» What you have to do
Each entry needs to be copied exactly, with nothing left out.

[Recorded data]
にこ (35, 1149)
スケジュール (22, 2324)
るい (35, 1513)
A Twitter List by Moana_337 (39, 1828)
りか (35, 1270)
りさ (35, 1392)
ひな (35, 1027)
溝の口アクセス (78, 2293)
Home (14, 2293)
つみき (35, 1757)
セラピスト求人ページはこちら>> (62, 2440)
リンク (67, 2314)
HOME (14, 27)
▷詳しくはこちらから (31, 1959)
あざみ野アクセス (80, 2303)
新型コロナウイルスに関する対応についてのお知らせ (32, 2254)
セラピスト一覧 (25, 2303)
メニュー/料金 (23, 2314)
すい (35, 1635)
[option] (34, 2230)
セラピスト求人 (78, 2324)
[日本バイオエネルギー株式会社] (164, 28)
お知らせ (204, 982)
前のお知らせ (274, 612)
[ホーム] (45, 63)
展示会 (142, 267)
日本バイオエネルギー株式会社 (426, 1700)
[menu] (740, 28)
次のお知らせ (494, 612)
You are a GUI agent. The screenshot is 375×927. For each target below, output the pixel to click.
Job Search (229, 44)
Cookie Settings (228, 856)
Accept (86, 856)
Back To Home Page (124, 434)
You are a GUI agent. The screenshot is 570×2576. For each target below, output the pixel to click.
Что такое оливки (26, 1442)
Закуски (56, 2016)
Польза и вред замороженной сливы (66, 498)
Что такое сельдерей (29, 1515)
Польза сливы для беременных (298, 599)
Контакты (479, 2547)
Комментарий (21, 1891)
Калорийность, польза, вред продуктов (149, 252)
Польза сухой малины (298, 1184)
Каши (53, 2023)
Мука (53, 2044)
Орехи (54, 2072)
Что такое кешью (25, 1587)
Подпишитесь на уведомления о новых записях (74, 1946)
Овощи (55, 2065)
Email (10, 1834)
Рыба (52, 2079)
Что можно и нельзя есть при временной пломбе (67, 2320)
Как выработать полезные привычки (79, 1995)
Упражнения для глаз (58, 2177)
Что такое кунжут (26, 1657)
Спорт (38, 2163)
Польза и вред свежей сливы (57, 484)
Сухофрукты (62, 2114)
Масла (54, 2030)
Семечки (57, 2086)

» Answer section
にこ (35, 1149)
スケジュール (22, 2324)
るい (35, 1513)
A Twitter List by Moana_337 (39, 1828)
りか (35, 1270)
りさ (35, 1392)
ひな (35, 1027)
溝の口アクセス (78, 2293)
Home (14, 2293)
つみき (35, 1757)
セラピスト求人ページはこちら>> (62, 2440)
リンク (67, 2314)
HOME (14, 27)
▷詳しくはこちらから (31, 1959)
あざみ野アクセス (80, 2303)
新型コロナウイルスに関する対応についてのお知らせ (32, 2254)
セラピスト一覧 (25, 2303)
メニュー/料金 (23, 2314)
すい (35, 1635)
[option] (34, 2230)
セラピスト求人 (78, 2324)
[日本バイオエネルギー株式会社] (164, 28)
お知らせ (204, 982)
前のお知らせ (274, 612)
[ホーム] (45, 63)
展示会 (142, 267)
日本バイオエネルギー株式会社 (426, 1700)
[menu] (740, 28)
次のお知らせ (494, 612)
You are a GUI agent. The screenshot is 375×927. For each target below, output the pixel to click.
Job Search (229, 44)
Cookie Settings (228, 856)
Accept (86, 856)
Back To Home Page (124, 434)
You are a GUI agent. The screenshot is 570×2576. For each target below, output the pixel to click.
Что такое оливки (26, 1442)
Закуски (56, 2016)
Польза и вред замороженной сливы (66, 498)
Что такое сельдерей (29, 1515)
Польза сливы для беременных (298, 599)
Контакты (479, 2547)
Комментарий (21, 1891)
Калорийность, польза, вред продуктов (149, 252)
Польза сухой малины (298, 1184)
Каши (53, 2023)
Мука (53, 2044)
Орехи (54, 2072)
Что такое кешью (25, 1587)
Подпишитесь на уведомления о новых записях (74, 1946)
Овощи (55, 2065)
Email (10, 1834)
Рыба (52, 2079)
Что можно и нельзя есть при временной пломбе (67, 2320)
Как выработать полезные привычки (79, 1995)
Упражнения для глаз (58, 2177)
Что такое кунжут (26, 1657)
Спорт (38, 2163)
Польза и вред свежей сливы (57, 484)
Сухофрукты (62, 2114)
Масла (54, 2030)
Семечки (57, 2086)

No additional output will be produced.